12.3. Government leaders from the North and South should hold small informal meetings at auspicious moments in order to discuss specific issues and thus impart impetus and political will to the negotiation process.
12.4. The co-ordination of new negotiations should be undertaken by the United Nations which for this purpose may set up a representative and efficient body, in which the management of the Bretton Woods institutions should be included.
12.5. The European countries should strengthen the management of the world economy by taking a more independent position in economic affairs and through a more systematic harmonisation of their policies, having due regard to the differing economic needs of the various categories of developing countries. They should also support increased co-operation among developing countries.
13. Rising military expenditure absorbs a large volume of resources which could be put to constructive use both within the industrial nations and in the Third World. European countries should support stronger international action for an effective and balanced worldwide d├ętente in the interests of peace and with a view to an overall and verifiable decrease in armaments expenditure. The countries of Europe should forcefully support comprehensive studies of the nature of the links between the arms race and the constraints on the development of the world economy, and to evaluate the concrete ways and means of reallocating resources to alternative uses.

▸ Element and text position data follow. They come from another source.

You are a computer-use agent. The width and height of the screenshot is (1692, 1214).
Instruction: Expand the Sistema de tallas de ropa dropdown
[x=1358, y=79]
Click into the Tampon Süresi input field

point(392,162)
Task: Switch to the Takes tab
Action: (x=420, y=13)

14. Without political measures no change can be promoted. It is necessary for Europe to act as a focal point for international co-operation and to promote action on the above policies. In this respect we note the agreement reached by the Committee of Ministers to continue their discussions on North-South questions within the framework of the Council of Europe, as stated in their communique of 28 April 1983. We underline the important political role of the Council of Europe in discussing North-South questions among governments and parliamentarians from member states. The Council's traditional concern for human rights and social justice should also extend to the peoples of the Third World. It is especially important to institute a closer coordination, at both ministerial and parliamentary level, of the development policies of European countries and to create appropriate mechanisms for this purpose. There is a need for greater exchanges of information on existing aid policies, and for improved co-ordination of these policies both within and between member states. The Council of Europe should encourage regular interchanges on a regional basis between leaders from Europe and the South. Moreover the countries of Eastern Europe should also be encouraged to participate more actively in the development of the Third World. A European public campaign on North-South interdependence and global survival should be promoted by the Council of Europe and the European Community, involving trade unions and other non-governmental organisations active in the field of development cooperation. The implementation of the proposals included in this Declaration should be evaluated systematically within the Council of Europe. A comprehensive review will be made within the framework of a special conference organised for that purpose in four years' time. In the meantime thorough discussion should take place on an annual basis
15. We call on the peoples, the parliaments and the governments of Europe to spare no effort in building a new international system which, through stronger global institutions, helps to create a world where every citizen is free from hunger and oppression, and where all children are offered the opportunity to master their own destinies.